JonBlog
Thoughts on website ideas, PHP and other tech topics, plus going car-free
Dockerising simple VPS machines
Categories: Docker

Introduction

When I first started maintaining “play” servers on the internet, in order to run my own blog and various software projects, the build process was long and laborious. That would have been around 2009, and at that time I was working for corporate logistics provider whose Disaster Recovery time was measured in days, not minutes. This was before serious server orchestration tools came onto the horizon (Ansible, Salt, Chef, Puppet) and well before the popularisation of lightweight containerisation, in which Docker now plays a central role.

However, the Linux technologies that Docker makes use of under the hood (namespaces and cgroups) have been around for years in similar guises elsewhere: LXC in Linux, and before that, Jails in FreeBSD. It’s interesting to ponder why Docker has only just exploded in popularity, but I’d wager it is the tools that Docker has now build around containerisation, and not container technologies themselves. The Dockerfile, the layered filing system, the caching of layers, easy networking, all the stuff you get automatically in Docker Compose — the list goes on.

Perhaps the mass availability of cloud server virtualisation has contributed to where we are today. I used to rent a 512M server for 15GBP a month, with rotating disk storage, and now I can have a machine with double the RAM, free additional cloud features, and significantly better performance, with SSD storage, for around 6USD a month. We’re at the point now where running a number of applications in Docker costs the same as two cups of café coffee per month, and I recommend it to every web software engineer (of course, one can sign up to free VPS offers from the likes of AWS, but they tend to be time-limited).

Plan

From the start, I planned several things:

  • My WordPress blog (with a traditional TLS certificate)
  • The system-monitoring software Netdata (via a Let’s Encrypt TLS certificate)
  • MySQL server, primarily for WordPress
  • An SMTP server for WordPress outbound messages
  • As much as possible to be Dockerised

There are a few other web apps to be moved from my previous VPS, but this is a good start.

Solution

Let me first present the solution I ended up with, and then I’ll walk the reader through it.
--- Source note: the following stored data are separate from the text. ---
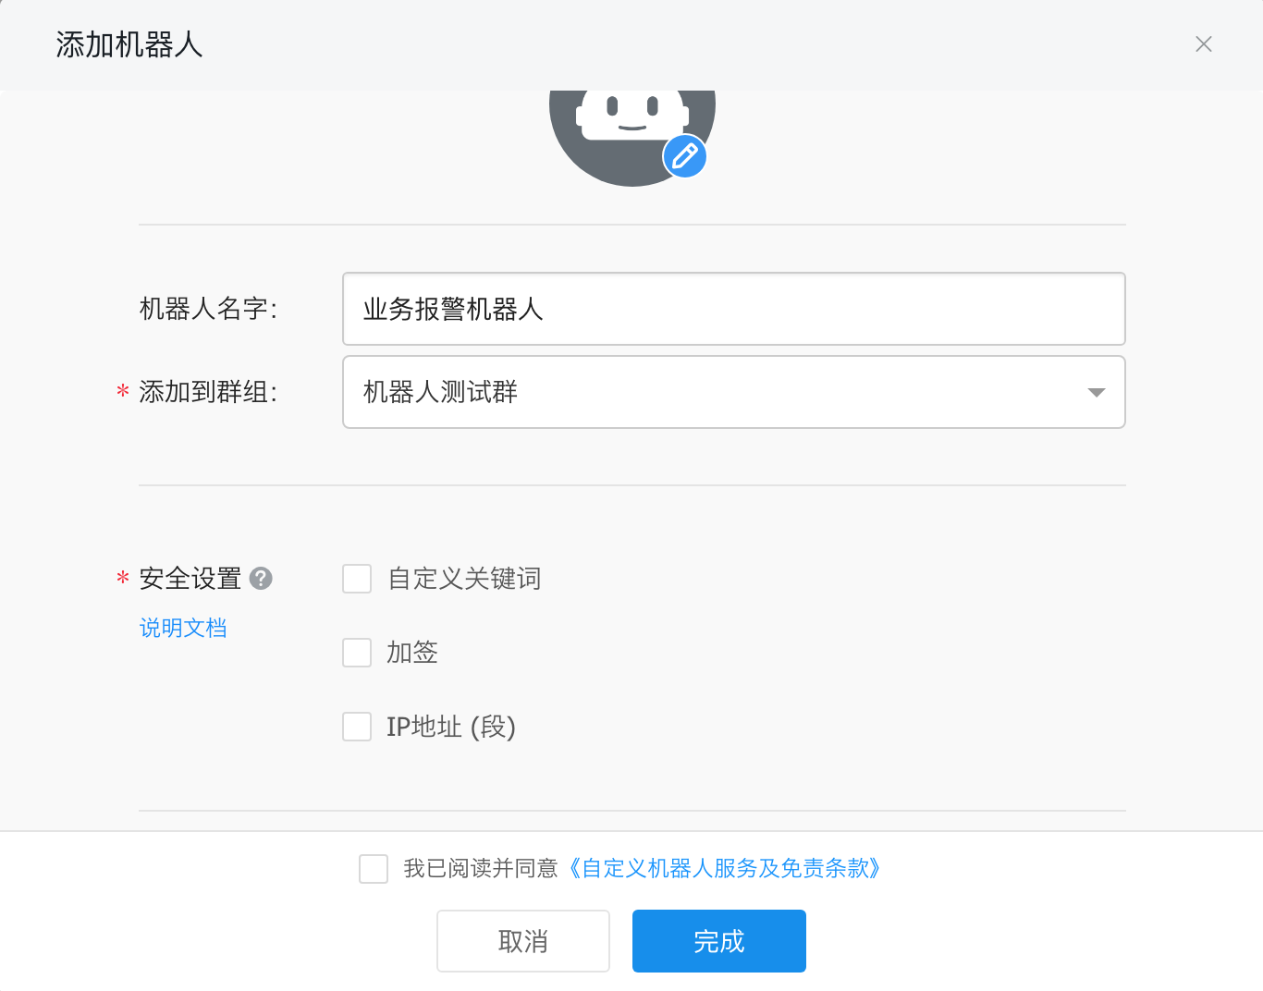Enable the 自定义关键词 checkbox

click(x=357, y=579)
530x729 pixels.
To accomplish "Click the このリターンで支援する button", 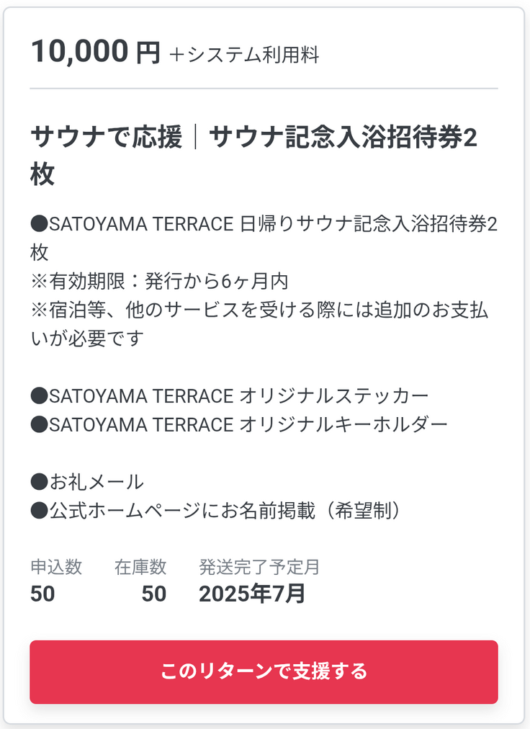I will 264,671.
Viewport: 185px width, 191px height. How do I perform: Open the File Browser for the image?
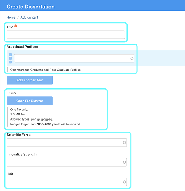[30, 101]
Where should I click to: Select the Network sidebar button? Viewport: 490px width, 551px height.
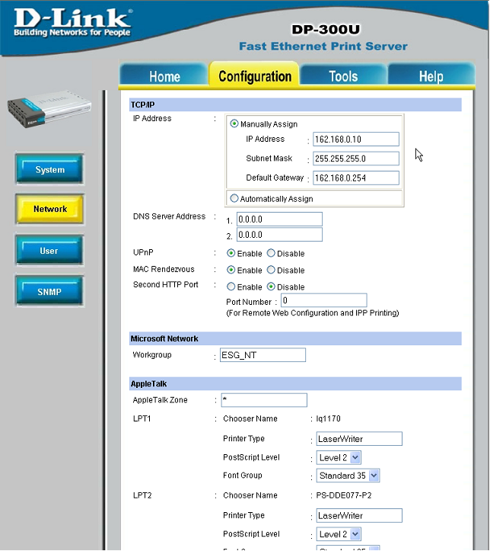coord(49,209)
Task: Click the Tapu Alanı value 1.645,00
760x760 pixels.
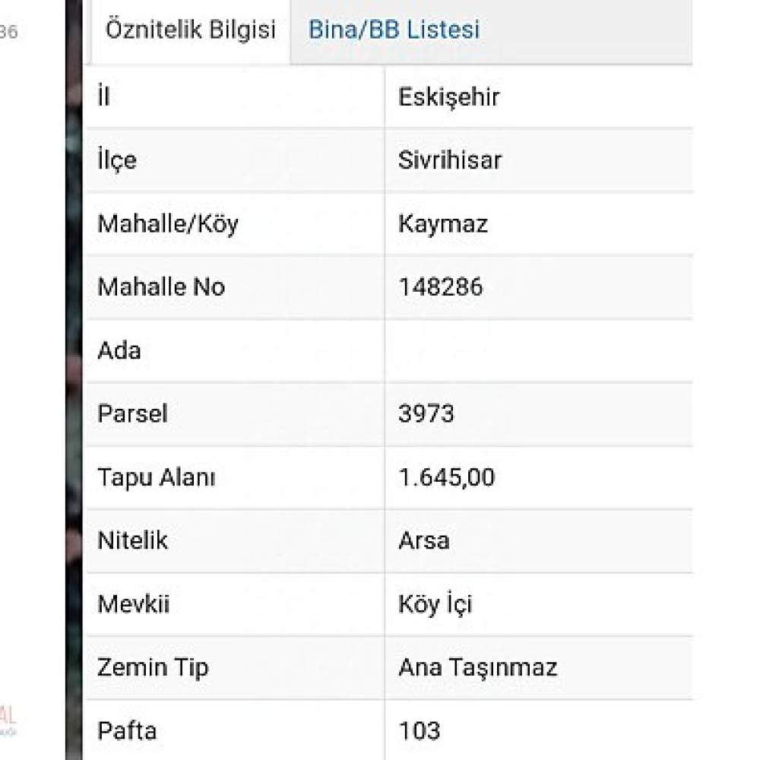Action: pyautogui.click(x=446, y=477)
There was not actually much of an architecture plan to start with – it was fairly organic, with a few wrong rabbit holes! It finally ended up looking like this:I knew I wanted more than one HTTPS site: this blog, some server monitoring software, and the ability to add more in the future. That would require that they share a web server, since only one process can bind to port 443, and I only have one IP address. Since there’s more than one Docker process with its own web server, this was not possible, and so I needed a frontend proxy to forward traffic to the correct subsystem.
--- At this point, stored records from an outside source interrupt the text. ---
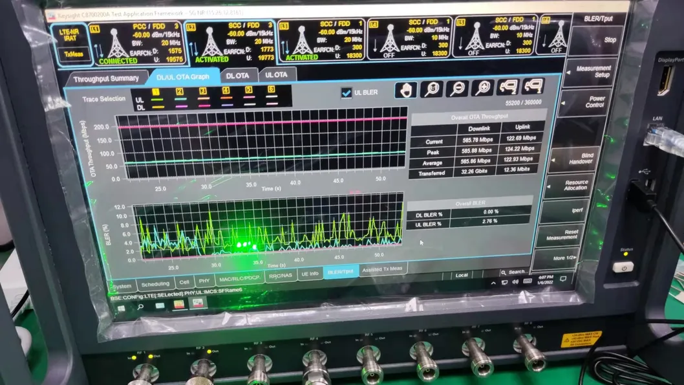Switch to the Throughput Summary tab
684x385 pixels.
[105, 79]
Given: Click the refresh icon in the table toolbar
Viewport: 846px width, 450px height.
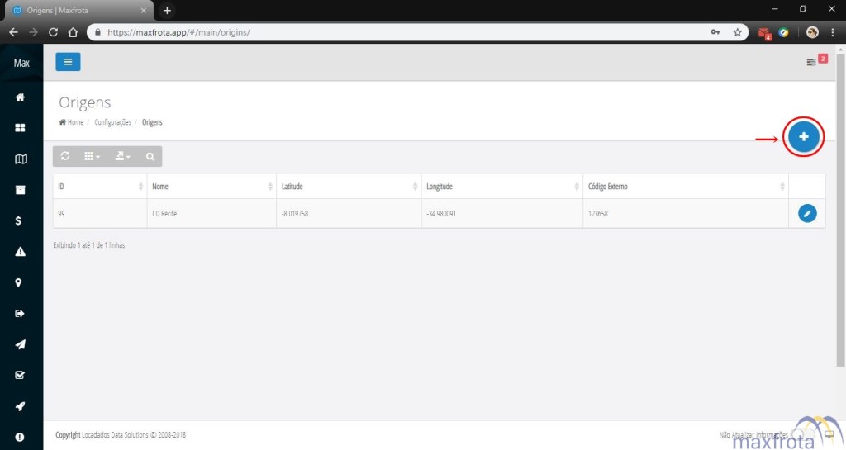Looking at the screenshot, I should pos(65,156).
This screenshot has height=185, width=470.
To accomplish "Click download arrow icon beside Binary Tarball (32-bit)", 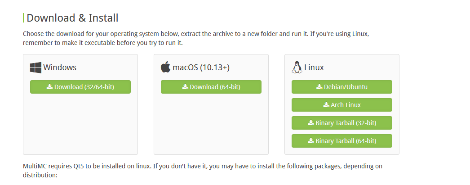I will click(311, 123).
While Apache/mod_proxy and NginX are capable of doing this, I previously had a good experience of Traefik. This is a highly configurable proxy device, written in Go, and capable of interfacing with all sorts of orchestration and configuration stacks. It will also set up and renew Lets Encrypt TLS certificates automatically. Of course, this can be used within a Docker container itself, with the external web ports bound to the public IP on the VPS.

For now, I’ve put MySQL on the host itself. In the early days of Docker, there was some worries about data corruption in containers, though I expect they’re resolved now. I suspect that while the data ought to stay on a host volume, the server itself would be just fine in a container. The server set-up is pretty simple as it is, but moving the MySQL configuration to a buildable Docker repo would be even nicer.
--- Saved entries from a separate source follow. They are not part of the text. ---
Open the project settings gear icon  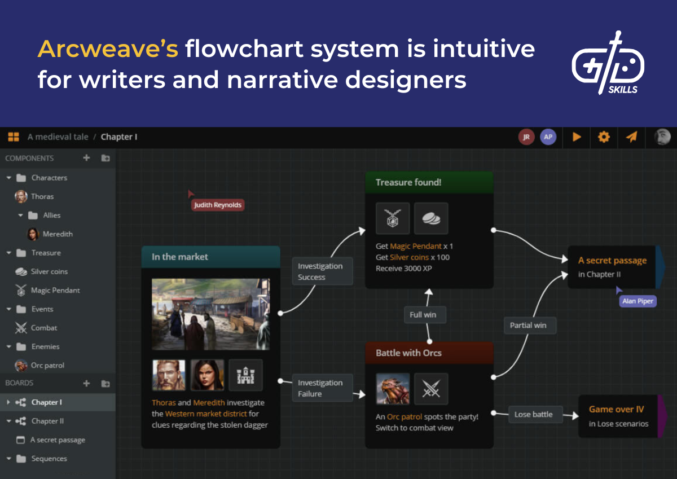604,137
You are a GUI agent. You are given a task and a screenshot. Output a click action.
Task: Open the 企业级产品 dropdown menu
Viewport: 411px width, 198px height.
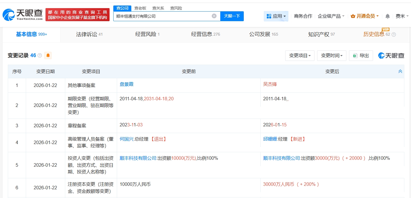(331, 16)
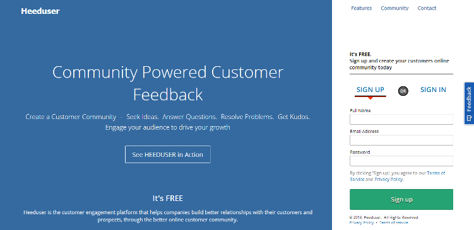Click the Heeduser logo
This screenshot has height=230, width=474.
[40, 11]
I wanted all of these containers to have a restart policy (so they respawn if they crash, and on server boot) and also to delete the container on exit, since none of them should store any state. However, it turns out specifying both --restart and --rm is not permitted, so I had to work around it. This is the purpose of Docker Tidy: each container has a Docker restart policy, but containers persist after stopping. Thus, this process sweeps up dead containers daily, to keep things clean, and to ensure the disk is not overwhelmed.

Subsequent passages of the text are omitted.